Décidemment, le maire veut éviter l’autocritique à la mode Mao. Il préfère certainement le mode et Moa, et moa, et moa…
D’ailleurs, c’est simple, le journaliste-animateur explique que si la ville est quasiment en faillite, c’est uniquement de la faute à la crise (?!), et le maire explique que c’est la faute à la baisse des dotations de l’Etat et ça, surtout depuis Hollande évidemment [rires dans la salle]. Là, quand même, le Sylvestre trouvera que le maire fait un peu de provoc’.
Pascal Blanc blanc comme neige ?
On peut se souvenir. Je me remember d’un conseil municipal avec l’ex maire Serge Lepeltier siégeant en ayant à sa gauche immédiate une maire-adjointe puis Pascal Blanc. Irène Félix (opposition PS) parlait souvent des baisses de dotation de l’Etat et s’inquiétait de la pompe à phynance. Eh bien, notre maire imitait ironiquement la Irène en employant lui-même formule « désengagement massif de l’état » en se marrant et monsieur Pascal Blanc ricanait à cette bonne saillie de son patron.
Un exemple pour rafraichir la pauvre mémoire de notre maire. Au conseil municipal d’octobre 2009, Irène Félix commentait devant le maire « Une situation financière incertaine, un endettement qui s’aggrave, un désengagement massif de l’Etat dans ses dotations à la ville ». En 2009, Sylvestre-Blanc, capiche ?
Le journal La Nouvelle République twittait durant ce conseil : « Irène Félix : désengagement de l’Etat et retour de l’endettement communal. » Et notre maire actuel, am-né-si-que ? car il y était à chacun de ces conseils. Amnésique ou Pinocchio avec le nez qui s’allonge ? Le maire d’alors, Serge Lepeltier ironisait donc sur le dada d’Irène Félix, le désengament de l’état. Plouf, c’était un dada partagé : car Yannick Bedin (opposition PCF), à ce même conseil municipal, voulait une motion pour « dénoncer le désengagement de l’état et le Yannick accusait le maire qui prenait tout ça par-dessus la jambe, de pratiquer « une politique suicidaire. »

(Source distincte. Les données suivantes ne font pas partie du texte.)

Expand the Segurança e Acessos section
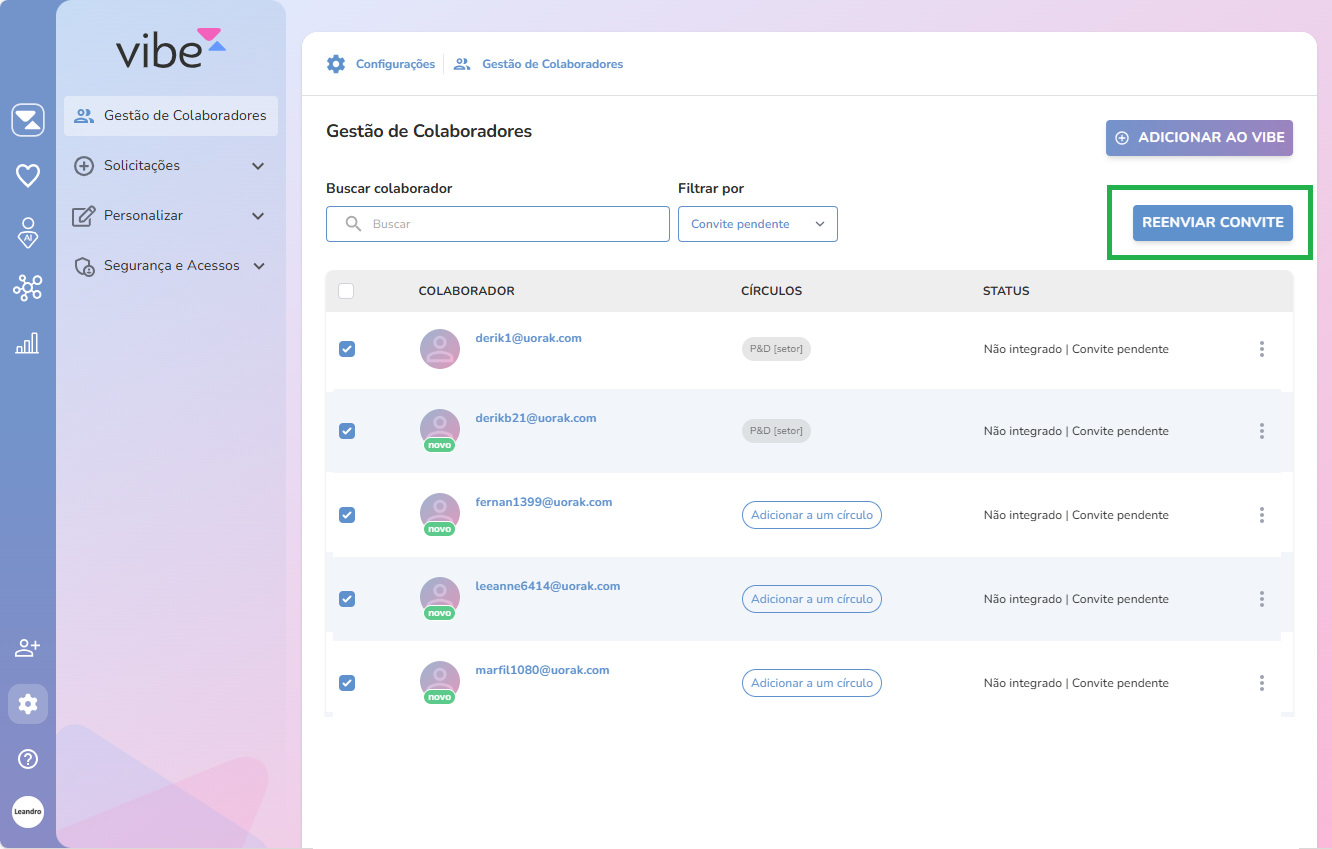The image size is (1332, 849). click(170, 266)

Y’a que Sylvestre et le maire qui ne savaient pas
C’était une inquiétude publique, l’enfoncement de la ville dans la spirale de la dette. Lisez ce commentaire, datant de début 2010, sur le site de la Gazette des Communes : L’endettement de la ville de Bourges progresse. Monsieur Jean-Marc Sylvestre, remboursez votre cachet, vous ne l’avez pas mérité ! ou que le maire vous paye de sa poche puisque vous ne faisiez que l’aider à s’absoudre.

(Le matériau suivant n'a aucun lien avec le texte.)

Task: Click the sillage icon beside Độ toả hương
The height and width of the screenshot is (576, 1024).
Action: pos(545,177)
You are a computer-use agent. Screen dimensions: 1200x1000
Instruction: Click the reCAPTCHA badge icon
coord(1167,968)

La politique suicidaire, Eh bien, on y est : on est passé au bouche à bouche financier pour la ville de Bourges. Et Pascal Blanc, bras droit de monsieur Lepeltier n’y voyait rien ? On comprend pourquoi il ne faut pas parler du passé, ne pas chercher de responsables, car on en a un sous la main : not’ maire actuel. Mais cette question sur la responsabilité du maire actuel ne sera pas posée.